If you’ve never flown to Kisumu at dusk, please add that to your bucket list. The orange glow of the sunset, the view of the hills as you approach Nam Lolwe, whose waters shimmer like millions of diamonds bathed in the orange glow as the sun finally sinks into the horizon is breathtaking.
Once we were in our dala all the cousins formed a troupe and ran up and down the house, venturing outside to chase the chickens, turkey and guinea fowl, bathtime and bedtimes be damned. Gallons of ice cream and soda were scarfed down, because apparently at Dani’s, anything goes. Vegetables? What vegetables? That’s grown up food.
I applied for my new light blue passport in Kisumu, a seamless process. I am happy to report that Kenyan Government services have come a very long way, and that I am now in fact a huge fan of ecitizen and whatever other “e’s” the Government of Kenya decides to throw our way.

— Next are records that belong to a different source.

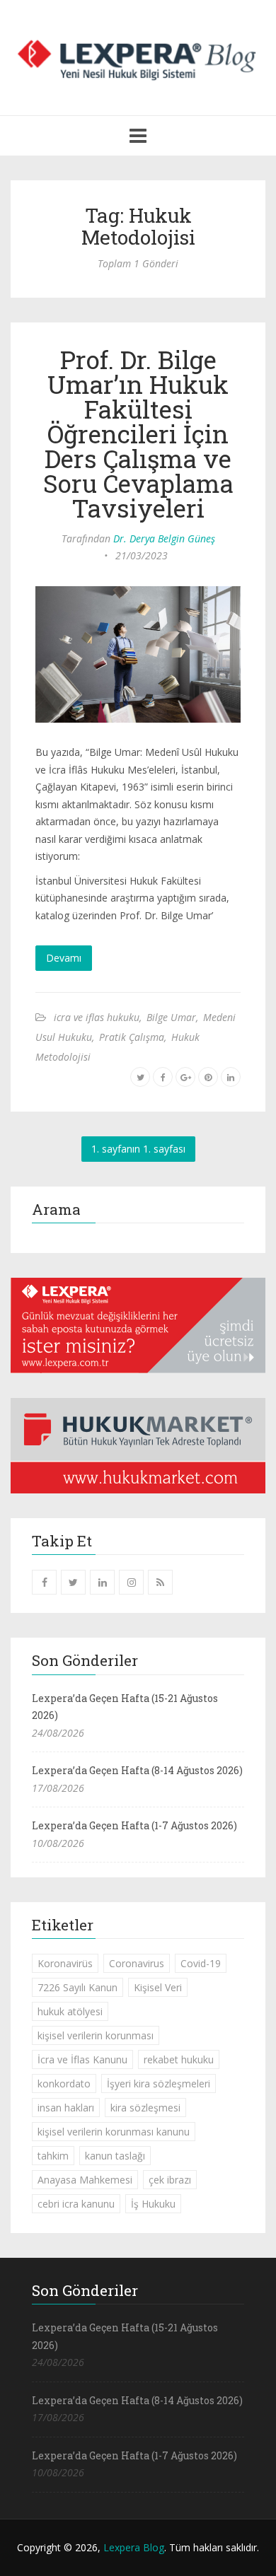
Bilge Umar (171, 1017)
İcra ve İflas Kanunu (82, 2059)
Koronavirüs (65, 1963)
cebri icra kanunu (76, 2203)
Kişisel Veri (158, 1987)
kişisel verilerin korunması (96, 2035)
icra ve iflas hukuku (96, 1017)
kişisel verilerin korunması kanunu (114, 2131)
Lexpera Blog (133, 2547)
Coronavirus (136, 1963)
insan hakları (66, 2107)
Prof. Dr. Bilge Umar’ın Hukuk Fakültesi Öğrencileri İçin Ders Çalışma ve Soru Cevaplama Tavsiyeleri (138, 433)
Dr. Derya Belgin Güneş (164, 538)
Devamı (63, 957)
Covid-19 (200, 1963)
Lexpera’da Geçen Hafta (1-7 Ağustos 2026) (134, 1825)
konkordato (64, 2083)
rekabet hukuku (179, 2059)
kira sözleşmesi (145, 2107)
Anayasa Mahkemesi (85, 2179)
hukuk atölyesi (70, 2011)
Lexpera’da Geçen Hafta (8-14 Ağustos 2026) (137, 1770)
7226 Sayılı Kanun (77, 1987)
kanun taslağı (115, 2155)
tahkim (53, 2155)
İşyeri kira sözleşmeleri (158, 2083)
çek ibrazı (170, 2179)
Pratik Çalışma (131, 1037)
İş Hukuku (153, 2203)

While one of my brothers, my husband and I were enjoying delicious kuon gi rech at Da Vundubar in Kisumu, back home, another one of my brothers decided that it was time to show the kids how the goat lands on our plate, so he gathered all the cousins and gave them a front row seat to, to quote my child, a “goat being sacrificed”. To this day, months later, he will not eat goat meat, because “I keep remembering that goat that was murdered in Kenya.”
On our final evening in Kenya, we drove past NairobiNationalPark en route to the airport where once again we saw giraffes, antelope and zebras roaming free, a fitting goodbye.